竜牙兵亡き後の部屋には台に乗せられた箱だけが残ったんです。 一応他に隠し扉が無いかどうか調べましたが、残念なことに隠し扉は見つかりませんでした。 ということで、箱の中身を調べることになりました。ここでもビエネッタさんが罠の存在を発見し、かけられていた鍵も簡単に開けてしまいました。 中には、一見魔晶石のような色、形の石が大小さまざま合計二十個近くありました。 モルドさんのレポートによると魔晶石の限定版らしく、魔法の宝物を稼動させる為に必要な精神点のみを肩代わりするものらしいのです。 私たちはそれを箱から小袋に移しかえると、遺跡を後にしました。
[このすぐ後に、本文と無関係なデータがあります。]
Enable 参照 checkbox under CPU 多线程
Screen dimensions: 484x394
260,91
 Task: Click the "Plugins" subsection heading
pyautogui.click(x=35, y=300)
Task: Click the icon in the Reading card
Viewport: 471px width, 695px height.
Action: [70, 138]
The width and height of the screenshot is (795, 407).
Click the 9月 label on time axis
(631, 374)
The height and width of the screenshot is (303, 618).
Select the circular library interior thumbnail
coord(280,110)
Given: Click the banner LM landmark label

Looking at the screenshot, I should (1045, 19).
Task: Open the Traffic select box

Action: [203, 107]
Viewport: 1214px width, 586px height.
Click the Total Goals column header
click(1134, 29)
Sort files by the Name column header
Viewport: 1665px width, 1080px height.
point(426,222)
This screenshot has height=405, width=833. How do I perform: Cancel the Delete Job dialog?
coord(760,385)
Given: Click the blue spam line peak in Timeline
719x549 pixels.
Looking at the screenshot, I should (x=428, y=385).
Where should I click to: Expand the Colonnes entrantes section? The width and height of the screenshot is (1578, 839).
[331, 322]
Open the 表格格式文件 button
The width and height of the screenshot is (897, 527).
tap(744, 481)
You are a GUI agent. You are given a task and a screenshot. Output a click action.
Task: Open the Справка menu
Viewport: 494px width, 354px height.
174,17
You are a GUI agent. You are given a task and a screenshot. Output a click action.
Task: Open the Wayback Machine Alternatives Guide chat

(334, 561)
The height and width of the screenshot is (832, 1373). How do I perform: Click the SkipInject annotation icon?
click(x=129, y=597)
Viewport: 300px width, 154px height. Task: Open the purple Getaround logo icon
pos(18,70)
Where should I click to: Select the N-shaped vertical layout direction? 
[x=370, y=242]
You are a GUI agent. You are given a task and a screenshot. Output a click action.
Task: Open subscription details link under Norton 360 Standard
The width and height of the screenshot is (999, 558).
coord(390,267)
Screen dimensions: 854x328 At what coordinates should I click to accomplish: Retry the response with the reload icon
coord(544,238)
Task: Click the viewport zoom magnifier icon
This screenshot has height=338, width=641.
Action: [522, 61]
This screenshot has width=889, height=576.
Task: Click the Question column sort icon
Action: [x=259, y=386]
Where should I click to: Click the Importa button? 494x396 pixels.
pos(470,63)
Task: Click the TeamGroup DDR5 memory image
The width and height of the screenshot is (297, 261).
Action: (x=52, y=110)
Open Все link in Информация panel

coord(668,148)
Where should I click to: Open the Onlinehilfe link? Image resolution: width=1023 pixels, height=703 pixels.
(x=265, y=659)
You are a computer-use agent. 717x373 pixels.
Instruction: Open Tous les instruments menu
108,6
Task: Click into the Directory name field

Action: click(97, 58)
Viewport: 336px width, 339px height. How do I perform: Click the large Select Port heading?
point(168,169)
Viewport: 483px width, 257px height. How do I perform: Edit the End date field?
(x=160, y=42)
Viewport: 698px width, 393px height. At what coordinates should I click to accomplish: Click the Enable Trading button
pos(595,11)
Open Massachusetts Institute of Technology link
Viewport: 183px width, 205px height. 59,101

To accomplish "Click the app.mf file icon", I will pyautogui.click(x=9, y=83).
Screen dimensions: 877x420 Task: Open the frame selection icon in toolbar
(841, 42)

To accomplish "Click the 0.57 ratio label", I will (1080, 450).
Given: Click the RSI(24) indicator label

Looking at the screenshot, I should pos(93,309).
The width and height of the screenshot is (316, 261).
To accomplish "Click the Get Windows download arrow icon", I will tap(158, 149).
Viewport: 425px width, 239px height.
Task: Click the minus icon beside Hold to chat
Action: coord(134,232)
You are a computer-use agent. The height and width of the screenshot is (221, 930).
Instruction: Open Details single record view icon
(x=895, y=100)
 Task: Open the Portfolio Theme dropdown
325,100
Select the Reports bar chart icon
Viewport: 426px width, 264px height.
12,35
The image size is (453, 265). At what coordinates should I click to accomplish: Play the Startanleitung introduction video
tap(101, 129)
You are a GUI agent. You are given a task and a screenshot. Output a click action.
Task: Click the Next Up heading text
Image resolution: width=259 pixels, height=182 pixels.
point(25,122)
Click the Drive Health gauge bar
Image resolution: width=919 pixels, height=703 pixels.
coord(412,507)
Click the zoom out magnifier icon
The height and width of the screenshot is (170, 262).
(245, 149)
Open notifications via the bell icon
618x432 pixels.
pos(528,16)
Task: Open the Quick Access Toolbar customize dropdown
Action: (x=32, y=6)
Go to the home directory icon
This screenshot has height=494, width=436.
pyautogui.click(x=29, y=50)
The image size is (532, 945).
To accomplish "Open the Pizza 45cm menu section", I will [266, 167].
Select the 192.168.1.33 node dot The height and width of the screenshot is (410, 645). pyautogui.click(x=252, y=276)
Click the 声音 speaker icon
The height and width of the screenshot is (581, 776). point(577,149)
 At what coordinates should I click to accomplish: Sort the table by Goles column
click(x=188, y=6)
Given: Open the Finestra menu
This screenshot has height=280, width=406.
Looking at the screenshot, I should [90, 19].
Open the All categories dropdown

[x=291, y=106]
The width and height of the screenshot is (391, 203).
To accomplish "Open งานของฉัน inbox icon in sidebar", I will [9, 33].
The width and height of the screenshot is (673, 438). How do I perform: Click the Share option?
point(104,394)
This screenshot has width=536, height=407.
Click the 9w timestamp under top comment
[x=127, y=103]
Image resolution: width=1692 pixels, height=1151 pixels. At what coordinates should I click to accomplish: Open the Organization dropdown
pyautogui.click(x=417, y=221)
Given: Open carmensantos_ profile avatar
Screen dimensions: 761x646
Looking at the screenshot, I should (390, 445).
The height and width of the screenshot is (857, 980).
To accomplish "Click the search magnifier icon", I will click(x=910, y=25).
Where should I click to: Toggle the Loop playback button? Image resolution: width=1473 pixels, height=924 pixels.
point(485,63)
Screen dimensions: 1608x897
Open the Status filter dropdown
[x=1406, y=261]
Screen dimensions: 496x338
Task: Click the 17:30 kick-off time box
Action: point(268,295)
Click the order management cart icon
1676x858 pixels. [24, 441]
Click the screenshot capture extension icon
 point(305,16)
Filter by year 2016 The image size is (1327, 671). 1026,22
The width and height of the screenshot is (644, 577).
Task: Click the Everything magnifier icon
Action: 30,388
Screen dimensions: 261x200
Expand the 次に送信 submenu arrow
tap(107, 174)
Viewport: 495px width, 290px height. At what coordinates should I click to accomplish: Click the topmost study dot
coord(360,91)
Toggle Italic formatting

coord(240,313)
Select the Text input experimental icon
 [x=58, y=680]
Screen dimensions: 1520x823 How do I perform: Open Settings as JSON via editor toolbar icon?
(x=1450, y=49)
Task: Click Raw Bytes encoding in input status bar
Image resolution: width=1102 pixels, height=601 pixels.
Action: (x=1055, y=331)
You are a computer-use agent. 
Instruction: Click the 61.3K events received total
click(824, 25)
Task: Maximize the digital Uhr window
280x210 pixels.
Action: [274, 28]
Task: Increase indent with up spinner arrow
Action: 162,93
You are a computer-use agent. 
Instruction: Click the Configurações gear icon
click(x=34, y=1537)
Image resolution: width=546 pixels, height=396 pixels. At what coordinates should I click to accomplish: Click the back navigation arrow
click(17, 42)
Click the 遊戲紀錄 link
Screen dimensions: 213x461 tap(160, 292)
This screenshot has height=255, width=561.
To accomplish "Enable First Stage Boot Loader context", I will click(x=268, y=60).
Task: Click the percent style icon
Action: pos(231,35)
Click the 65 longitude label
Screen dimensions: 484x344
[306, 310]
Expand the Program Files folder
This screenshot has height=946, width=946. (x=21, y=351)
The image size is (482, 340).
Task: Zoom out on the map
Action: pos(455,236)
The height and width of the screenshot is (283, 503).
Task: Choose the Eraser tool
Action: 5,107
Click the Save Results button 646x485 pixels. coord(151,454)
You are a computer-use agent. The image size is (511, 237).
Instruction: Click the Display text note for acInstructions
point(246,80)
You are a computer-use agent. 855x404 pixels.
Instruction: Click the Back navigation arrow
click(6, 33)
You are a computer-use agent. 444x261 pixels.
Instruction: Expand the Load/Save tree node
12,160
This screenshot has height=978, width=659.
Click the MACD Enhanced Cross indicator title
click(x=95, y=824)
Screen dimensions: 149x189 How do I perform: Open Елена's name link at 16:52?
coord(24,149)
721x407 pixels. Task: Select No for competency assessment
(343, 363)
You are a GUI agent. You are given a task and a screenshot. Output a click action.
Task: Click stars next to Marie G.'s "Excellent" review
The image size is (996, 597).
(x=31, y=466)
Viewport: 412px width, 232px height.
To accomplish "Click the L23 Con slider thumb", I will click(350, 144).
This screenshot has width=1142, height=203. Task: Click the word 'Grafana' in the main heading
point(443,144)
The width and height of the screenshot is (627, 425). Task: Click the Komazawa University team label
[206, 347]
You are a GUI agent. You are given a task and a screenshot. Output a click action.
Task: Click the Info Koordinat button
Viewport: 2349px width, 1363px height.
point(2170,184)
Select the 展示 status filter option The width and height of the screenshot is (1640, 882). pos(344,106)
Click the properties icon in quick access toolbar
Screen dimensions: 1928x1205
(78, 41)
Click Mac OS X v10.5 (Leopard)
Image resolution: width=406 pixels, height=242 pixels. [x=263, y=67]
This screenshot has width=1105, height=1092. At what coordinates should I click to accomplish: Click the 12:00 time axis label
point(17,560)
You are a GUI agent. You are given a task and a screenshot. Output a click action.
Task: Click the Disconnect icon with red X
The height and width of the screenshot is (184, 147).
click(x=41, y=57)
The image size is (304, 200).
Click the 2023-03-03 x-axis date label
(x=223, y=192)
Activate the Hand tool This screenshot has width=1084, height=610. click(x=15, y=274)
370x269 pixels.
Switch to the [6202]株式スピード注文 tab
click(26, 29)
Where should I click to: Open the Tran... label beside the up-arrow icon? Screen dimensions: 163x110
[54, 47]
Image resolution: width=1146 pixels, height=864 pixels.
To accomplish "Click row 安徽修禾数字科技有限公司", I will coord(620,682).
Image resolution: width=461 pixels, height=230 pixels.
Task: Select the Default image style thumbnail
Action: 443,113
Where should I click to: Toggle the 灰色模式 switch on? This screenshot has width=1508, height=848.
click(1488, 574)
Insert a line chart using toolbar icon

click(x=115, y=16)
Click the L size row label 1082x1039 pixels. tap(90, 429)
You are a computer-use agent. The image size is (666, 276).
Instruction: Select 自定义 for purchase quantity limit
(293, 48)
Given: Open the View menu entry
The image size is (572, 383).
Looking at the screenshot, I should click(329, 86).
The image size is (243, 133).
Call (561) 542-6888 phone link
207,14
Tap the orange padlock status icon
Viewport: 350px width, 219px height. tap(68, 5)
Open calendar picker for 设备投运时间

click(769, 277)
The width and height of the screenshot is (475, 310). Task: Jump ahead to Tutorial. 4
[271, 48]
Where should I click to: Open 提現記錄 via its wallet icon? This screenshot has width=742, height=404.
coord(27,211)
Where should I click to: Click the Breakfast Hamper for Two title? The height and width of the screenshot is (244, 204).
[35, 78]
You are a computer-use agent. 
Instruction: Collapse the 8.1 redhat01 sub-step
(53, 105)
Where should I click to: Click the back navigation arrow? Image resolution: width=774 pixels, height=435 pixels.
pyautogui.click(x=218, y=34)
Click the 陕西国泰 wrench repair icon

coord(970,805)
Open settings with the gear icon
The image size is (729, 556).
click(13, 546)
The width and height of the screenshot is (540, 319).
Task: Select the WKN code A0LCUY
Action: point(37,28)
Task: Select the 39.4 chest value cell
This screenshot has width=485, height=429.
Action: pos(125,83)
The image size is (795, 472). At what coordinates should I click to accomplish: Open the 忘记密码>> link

{この括弧の内容は冒険仲間、もしくは宝物の価値を尋ねた者のみの情報です
結果、発見した限定型魔晶石の定価は通常の魔晶石の半分とされました(限定がつく為、0.5掛け)。内訳は2点が九つ、4点が二つ、5点が二つ、6点が三つ、8点が一つ、10点が二つでしたので(限定型魔晶石の)定価に換算すると、
100 ×9 =900 1800×3 =5400 800 ×2 =1600 3200×1 =3200 1250×2 =2500 5000×2 =10000
これらを合計し、買い取り価格の三分の二にすると
900+1600+2500+5400+3200+10000=24000 24000×2/3=16000
それを、五人で人数割りして
16000÷5=3200
3200ガメルが宝物の売却代金(一人頭)となります。